If you really want a Rolex watch but are on a budget you can still get one. The same goes for purses, clothes, sunglasses, headphones, Picasso’s and even professional dentist chairs. Somehow, somewhere, someone is creating a cheaper replica. Usually a lot of fakes are of poorer quality than the original item. Yet in some cases the copies are executed to such a level of perfection that even experts can’t tell the difference.



It seems, nonetheless, that Ava Winery still has a long way to go. The New Scientist reports that the company can turn water into wine in fifteen minutes. Not quite as fast as Jesus but definitely a close second.
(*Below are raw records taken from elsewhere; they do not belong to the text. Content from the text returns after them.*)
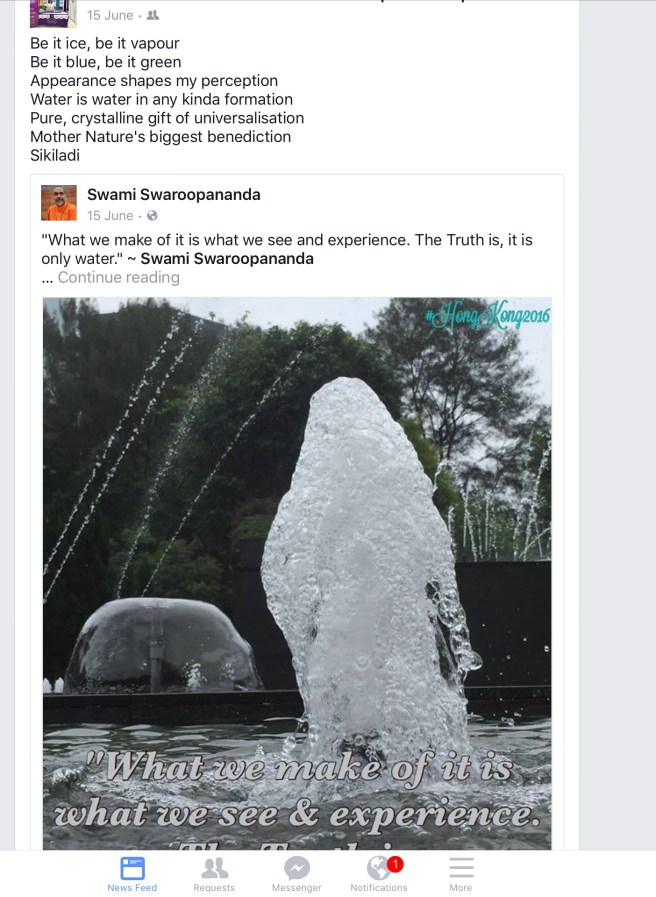Click the News Feed icon graphic
This screenshot has width=656, height=897.
point(132,868)
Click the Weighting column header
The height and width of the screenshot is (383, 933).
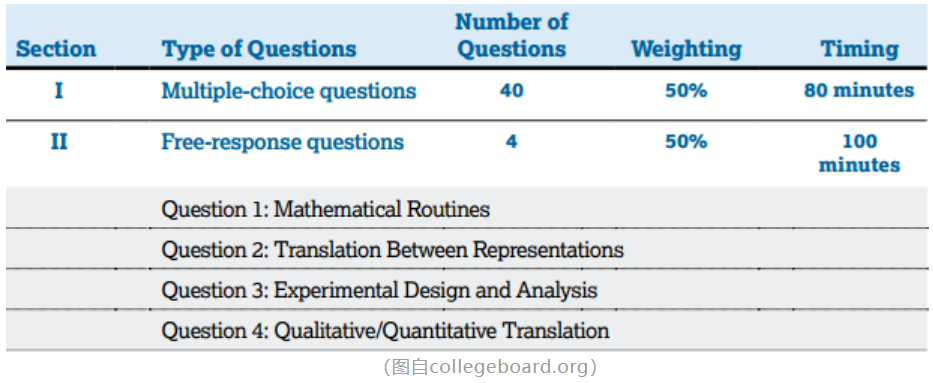click(x=686, y=49)
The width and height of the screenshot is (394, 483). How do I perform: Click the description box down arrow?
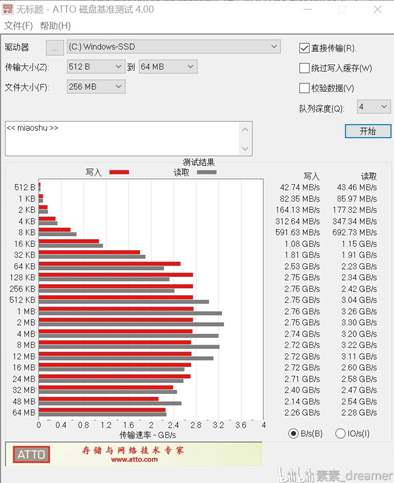click(x=245, y=148)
The winery, if we can call it that, doesn’t use any grapes in their process. Instead they create wine by combining chemical compounds. They mix tannins, glycerin, sugar, ethyl isobutyrate and other flavor compounds together with ethanol and water, resulting into a liquid tasting like wine. The concept behind this is that they can mimic expensive wines for a fraction of the cost. And as of now you can preorder their Dom Pérignon copy for only fifty dollars, which is substantially cheaper than the original product.
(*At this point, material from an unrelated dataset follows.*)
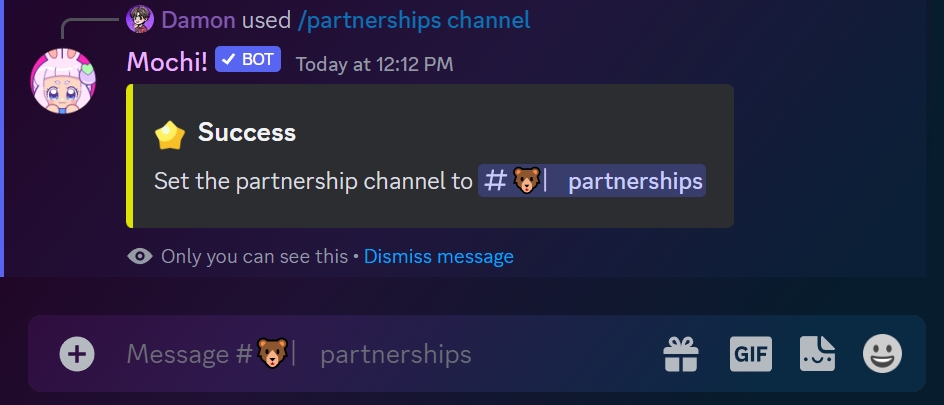Click the Only you can see this text
This screenshot has height=405, width=944.
(x=255, y=257)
But will it taste as good? It seems unlikely. The company already created their own Moscato d’Asti and the New Scientist described it as having notes of pool shark and cleaning alcohol with a lavender soap aftertaste. It wasn’t completely horrible but definitely not good enough to drink a whole glass of it.

We can assume, however, that this is only an early experimental phase. Synthetic food flavors are already used widely throughout the food and beverage industry and although creating a convincing synthetic wine will be a tough nut to crack, it wouldn’t surprise me if it becomes standard practice in the future.